■ EXERCISE DESCRIPTION ■
Each record needs to be transcribed exactly.
━━━ MATERIAL FOR THIS TASK ━━━
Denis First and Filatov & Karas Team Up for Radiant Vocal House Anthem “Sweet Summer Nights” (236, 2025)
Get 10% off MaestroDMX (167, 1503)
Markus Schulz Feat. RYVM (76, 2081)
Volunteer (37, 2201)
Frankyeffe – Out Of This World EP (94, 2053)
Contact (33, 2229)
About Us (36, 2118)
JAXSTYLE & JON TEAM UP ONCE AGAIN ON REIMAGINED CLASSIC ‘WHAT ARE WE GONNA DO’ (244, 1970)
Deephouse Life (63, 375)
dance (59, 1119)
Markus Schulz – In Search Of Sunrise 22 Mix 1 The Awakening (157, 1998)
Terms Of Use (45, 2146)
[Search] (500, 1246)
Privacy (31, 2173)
━━━
■ ANSWER SECTION ■
Denis First and Filatov & Karas Team Up for Radiant Vocal House Anthem “Sweet Summer Nights” (236, 2025)
Get 10% off MaestroDMX (167, 1503)
Markus Schulz Feat. RYVM (76, 2081)
Volunteer (37, 2201)
Frankyeffe – Out Of This World EP (94, 2053)
Contact (33, 2229)
About Us (36, 2118)
JAXSTYLE & JON TEAM UP ONCE AGAIN ON REIMAGINED CLASSIC ‘WHAT ARE WE GONNA DO’ (244, 1970)
Deephouse Life (63, 375)
dance (59, 1119)
Markus Schulz – In Search Of Sunrise 22 Mix 1 The Awakening (157, 1998)
Terms Of Use (45, 2146)
[Search] (500, 1246)
Privacy (31, 2173)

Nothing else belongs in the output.